The first of Granados’s sound paintings was performed on Wednesday night by China’s Xiang Zou, one of two pianists featured in the Bachauer Competition Winners’ Recital at the Juilliard School. Mr. Zou, whose principal teacher at Juilliard is Jerome Lowenthal, presented “Los Requiebros.” After a confident start, he veered off in the direction of deconstruction, replacing the lyrical quality of the piece with a measured and, at least at the outset, thoughtful interpretation. It soon became apparent, however, that he would not be communicating any of the magical qualities of the original painting: no piercing eyes, no beautiful clothes, no sense of courtliness.
Much more satisfying and, in truth, very impressive was his traversal of “Winnsboro Cotton Mill Blues” from Frederic Rzweski’s “Four North American Ballads.” New Yorkers of a certain age may remember Mr. Rzweski as the frequent accompanist of the topless cellist Charlotte Moorman, but he is also a very inventive composer. This piece is evocative of the machine age and seems to be a leftover from the 1920s when works like “Pacific 231” and “The Steel Step” were in vogue.
Mr. Zou described this perpetuum mobile as “noisy,” and so it was, but in a good way. Here he exhibited raw, prodigious technical skill that was oddly missing from the Granados. His ability to emote at both ends of the keyboard made for a delicious sense of the pistons of the cotton-processing machinery. His slightly syncopated sense of the jazz chords that followed was heartfelt and transfixing.

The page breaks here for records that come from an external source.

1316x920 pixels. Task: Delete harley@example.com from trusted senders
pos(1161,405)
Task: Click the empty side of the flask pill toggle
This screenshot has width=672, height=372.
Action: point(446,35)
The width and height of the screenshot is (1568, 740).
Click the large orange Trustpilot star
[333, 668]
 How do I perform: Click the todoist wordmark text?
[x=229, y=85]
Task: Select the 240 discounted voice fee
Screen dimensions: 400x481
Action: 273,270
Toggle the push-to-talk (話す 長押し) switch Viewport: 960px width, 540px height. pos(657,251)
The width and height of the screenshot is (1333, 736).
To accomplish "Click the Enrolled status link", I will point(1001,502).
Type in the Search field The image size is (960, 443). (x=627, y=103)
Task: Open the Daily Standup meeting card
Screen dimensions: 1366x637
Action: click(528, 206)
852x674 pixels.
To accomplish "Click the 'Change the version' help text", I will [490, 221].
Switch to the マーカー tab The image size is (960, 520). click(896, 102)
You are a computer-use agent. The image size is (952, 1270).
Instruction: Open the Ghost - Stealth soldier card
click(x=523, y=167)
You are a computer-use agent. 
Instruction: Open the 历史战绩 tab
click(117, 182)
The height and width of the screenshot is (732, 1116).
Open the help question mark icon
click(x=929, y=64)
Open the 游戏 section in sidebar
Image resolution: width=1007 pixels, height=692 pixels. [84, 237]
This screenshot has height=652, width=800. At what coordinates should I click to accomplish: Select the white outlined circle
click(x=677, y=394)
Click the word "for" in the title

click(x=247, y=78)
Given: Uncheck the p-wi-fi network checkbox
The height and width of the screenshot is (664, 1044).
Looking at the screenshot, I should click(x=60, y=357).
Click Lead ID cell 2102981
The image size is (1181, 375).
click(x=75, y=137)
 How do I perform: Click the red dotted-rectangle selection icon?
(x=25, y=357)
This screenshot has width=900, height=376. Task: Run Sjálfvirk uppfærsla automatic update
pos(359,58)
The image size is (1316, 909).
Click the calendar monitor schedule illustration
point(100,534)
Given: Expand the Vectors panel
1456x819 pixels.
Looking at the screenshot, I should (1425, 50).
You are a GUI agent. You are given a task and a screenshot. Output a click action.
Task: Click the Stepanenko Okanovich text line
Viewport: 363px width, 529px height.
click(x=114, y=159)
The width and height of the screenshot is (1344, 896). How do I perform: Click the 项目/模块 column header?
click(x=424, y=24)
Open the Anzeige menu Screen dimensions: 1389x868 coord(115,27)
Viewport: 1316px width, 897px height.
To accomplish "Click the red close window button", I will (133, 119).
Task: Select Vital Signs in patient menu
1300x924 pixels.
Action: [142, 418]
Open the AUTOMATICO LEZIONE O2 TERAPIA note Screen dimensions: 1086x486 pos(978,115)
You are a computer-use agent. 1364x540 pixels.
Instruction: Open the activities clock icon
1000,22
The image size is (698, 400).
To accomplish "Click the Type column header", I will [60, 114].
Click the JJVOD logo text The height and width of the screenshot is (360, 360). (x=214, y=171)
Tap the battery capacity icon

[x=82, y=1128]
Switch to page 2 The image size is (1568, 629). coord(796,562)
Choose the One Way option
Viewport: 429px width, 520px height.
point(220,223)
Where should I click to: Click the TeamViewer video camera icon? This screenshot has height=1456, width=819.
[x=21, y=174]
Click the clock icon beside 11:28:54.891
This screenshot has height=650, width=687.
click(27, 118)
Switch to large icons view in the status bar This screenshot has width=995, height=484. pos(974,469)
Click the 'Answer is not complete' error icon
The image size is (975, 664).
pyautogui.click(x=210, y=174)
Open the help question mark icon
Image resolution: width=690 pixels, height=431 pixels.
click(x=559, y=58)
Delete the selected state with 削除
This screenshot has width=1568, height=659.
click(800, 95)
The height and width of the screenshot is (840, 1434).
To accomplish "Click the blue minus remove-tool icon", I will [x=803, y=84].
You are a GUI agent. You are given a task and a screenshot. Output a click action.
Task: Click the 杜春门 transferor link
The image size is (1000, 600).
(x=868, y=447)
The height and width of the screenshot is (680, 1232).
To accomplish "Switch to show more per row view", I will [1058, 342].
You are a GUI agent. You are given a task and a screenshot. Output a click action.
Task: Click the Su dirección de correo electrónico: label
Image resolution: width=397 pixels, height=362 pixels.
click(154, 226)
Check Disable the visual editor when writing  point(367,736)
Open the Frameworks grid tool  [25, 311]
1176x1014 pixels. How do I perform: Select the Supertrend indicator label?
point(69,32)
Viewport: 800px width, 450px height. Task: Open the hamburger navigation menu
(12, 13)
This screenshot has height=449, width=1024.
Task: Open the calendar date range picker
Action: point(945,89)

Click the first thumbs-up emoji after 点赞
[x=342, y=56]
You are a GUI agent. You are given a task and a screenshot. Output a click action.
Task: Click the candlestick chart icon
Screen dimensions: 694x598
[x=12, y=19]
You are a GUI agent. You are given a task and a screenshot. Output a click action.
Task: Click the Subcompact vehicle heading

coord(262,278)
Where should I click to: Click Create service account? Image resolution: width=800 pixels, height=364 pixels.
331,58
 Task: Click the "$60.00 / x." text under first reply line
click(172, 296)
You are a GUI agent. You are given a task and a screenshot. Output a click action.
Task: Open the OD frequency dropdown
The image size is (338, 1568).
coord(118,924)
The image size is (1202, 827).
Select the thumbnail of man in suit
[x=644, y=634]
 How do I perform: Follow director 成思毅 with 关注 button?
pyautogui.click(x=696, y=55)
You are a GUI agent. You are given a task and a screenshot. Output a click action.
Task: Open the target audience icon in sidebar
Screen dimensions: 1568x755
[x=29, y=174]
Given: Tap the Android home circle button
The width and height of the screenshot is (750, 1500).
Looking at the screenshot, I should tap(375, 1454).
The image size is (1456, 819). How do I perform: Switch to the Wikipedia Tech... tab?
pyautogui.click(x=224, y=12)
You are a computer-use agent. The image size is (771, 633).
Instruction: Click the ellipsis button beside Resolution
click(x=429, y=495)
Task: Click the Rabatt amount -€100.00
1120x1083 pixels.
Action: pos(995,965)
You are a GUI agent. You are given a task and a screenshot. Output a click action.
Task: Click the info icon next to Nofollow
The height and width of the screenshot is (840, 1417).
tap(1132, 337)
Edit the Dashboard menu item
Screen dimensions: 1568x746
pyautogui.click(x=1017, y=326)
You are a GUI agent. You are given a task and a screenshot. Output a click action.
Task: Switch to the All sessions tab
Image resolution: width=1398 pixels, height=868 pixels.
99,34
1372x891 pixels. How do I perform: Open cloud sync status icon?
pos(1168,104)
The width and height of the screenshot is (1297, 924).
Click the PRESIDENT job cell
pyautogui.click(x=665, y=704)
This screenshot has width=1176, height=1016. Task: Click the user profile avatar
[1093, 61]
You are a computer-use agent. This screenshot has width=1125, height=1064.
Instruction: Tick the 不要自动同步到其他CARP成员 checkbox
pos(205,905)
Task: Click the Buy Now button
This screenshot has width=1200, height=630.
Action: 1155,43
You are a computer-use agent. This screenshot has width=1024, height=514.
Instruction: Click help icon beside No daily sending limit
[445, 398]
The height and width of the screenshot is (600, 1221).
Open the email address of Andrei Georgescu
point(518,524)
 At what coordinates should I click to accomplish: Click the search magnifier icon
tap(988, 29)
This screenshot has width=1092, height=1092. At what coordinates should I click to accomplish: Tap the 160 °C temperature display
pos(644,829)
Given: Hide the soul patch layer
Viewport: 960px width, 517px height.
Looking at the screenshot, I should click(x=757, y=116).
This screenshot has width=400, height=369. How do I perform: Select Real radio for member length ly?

Edward Robie, of Raleigh, N.C., also studies with Mr. Lowenthal, and he too tackled an important synaesthetic work on Wednesday night: Liszt’s “Sonnetto del Petrarca, No. 123” from the second book of “Annees de pelerinage.” Having just recently heard the entire second year of the “Annees de pelerinage” performed by the impressive Jeffrey Swann, my inner-ear standards for the “Sonnetto del Petrarca No. 123” are probably a bit high. But Mr. Robie is well on his way to being a poet at the piano, so rare a quality that it gave me pause to hear him this evening.
Most impressive in the Liszt was his sense of the shape of the sonnet itself, mirrored so expertly by the composer but often not communicated by so-called virtuosos. Each individual line was in meter, yet there was a slight sense of rubato, a glimmer of Liszt looking Heavenward while letting his long hair flow towards the floor.
Conventional wisdom teaches that the theme most often excerpted by other composers for variation is the 24th caprice of Paganini, but a case can be made for excerpts from Carmen (and the scale is definitely tipped if considering the pop arena as well). One of the most difficult of these spinoffs is the Sonatina No. 6 of Ferruccio Busoni, a pianist who reveled in writing pieces that only he had the delicate interpretive ability to play.
Mr. Robie was up to the task. Busoni’s emerging themes deliciously made their entrances in a soft glow of light, revealing their beauties as subtly as such familiar phrases can. What might have seemed like just another compendium of opera paraphrases in the style of Liszt turned into an object lesson in limpid communication. This was unexpectedly high-quality music making.
The evening, which was broadcast by WQXR as part of the McGraw-Hill Young Artists Showcase, ended with the two pianists playing some four hand Dvoryak.